===== DATA FOR THE TASK

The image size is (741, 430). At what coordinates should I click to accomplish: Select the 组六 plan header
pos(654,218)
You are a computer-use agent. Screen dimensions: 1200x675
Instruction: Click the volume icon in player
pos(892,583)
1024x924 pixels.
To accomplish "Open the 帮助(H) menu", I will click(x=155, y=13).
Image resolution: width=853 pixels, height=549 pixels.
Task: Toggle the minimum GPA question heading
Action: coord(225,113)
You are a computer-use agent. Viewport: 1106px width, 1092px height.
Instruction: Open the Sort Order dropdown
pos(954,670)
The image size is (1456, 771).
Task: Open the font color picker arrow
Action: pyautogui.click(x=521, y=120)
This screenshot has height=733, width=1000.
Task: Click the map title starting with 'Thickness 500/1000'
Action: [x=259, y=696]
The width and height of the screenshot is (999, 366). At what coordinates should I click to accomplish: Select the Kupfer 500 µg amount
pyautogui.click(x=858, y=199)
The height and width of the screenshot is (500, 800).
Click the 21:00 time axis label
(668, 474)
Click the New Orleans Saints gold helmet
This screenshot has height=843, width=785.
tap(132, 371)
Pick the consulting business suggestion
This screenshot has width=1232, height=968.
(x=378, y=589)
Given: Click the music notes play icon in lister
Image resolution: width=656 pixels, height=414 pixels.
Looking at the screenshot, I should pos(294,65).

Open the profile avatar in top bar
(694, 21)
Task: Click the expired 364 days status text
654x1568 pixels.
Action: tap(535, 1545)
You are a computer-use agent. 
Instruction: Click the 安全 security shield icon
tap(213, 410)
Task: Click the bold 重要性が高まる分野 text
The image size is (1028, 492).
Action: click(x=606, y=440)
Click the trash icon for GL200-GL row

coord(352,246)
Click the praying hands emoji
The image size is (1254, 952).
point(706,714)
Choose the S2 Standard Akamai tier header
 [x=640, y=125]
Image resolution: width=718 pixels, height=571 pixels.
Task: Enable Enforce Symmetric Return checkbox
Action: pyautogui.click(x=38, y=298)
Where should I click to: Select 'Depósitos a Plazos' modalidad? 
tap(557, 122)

==========

DIRECTIONS: What are the lines of the data above that include the string "text"? Copy them.

SOLUTION TO THE EXERCISE:
Task: Click the expired 364 days status text
Task: Click the bold 重要性が高まる分野 text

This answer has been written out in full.